═══ PROVIDED DATA ═══

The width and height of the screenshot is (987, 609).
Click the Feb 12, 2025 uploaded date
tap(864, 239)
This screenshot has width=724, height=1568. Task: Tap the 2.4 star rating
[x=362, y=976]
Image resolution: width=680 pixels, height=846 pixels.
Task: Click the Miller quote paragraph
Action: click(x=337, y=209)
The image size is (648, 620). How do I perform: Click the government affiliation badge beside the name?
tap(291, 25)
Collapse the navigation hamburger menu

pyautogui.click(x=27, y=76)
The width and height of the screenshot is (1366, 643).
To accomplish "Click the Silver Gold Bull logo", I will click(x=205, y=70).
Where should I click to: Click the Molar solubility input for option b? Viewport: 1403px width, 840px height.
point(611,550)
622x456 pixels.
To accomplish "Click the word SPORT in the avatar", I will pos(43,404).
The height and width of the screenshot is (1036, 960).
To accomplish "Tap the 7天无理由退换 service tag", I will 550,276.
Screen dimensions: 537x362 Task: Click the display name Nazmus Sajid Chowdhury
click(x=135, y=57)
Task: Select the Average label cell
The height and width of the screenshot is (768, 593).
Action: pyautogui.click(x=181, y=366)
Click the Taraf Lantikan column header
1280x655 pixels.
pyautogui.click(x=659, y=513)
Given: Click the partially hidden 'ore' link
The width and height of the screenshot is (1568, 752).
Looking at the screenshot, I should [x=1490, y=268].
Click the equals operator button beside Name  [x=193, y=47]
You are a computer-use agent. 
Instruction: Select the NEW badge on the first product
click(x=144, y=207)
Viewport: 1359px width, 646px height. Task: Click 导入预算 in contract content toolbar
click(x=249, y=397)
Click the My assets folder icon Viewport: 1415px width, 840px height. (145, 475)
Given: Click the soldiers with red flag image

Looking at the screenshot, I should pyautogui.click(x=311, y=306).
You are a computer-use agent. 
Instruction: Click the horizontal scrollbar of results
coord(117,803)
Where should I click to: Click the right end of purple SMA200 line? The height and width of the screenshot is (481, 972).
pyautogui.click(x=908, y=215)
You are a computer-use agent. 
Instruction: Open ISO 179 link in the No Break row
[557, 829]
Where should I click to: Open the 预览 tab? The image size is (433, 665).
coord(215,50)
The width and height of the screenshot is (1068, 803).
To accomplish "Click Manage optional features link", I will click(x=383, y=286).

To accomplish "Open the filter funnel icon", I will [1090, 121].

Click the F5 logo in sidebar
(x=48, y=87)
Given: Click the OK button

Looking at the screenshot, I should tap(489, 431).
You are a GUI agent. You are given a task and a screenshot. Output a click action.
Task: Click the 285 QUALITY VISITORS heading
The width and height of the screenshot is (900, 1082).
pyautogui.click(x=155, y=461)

═══

__REQUIRED ACTION__. Read through the entries above and copy each line that has the string "icon" in it.

__ANSWER SECTION__.
Click the My assets folder icon Viewport: 1415px width, 840px height. (145, 475)
To accomplish "Open the filter funnel icon", I will [1090, 121].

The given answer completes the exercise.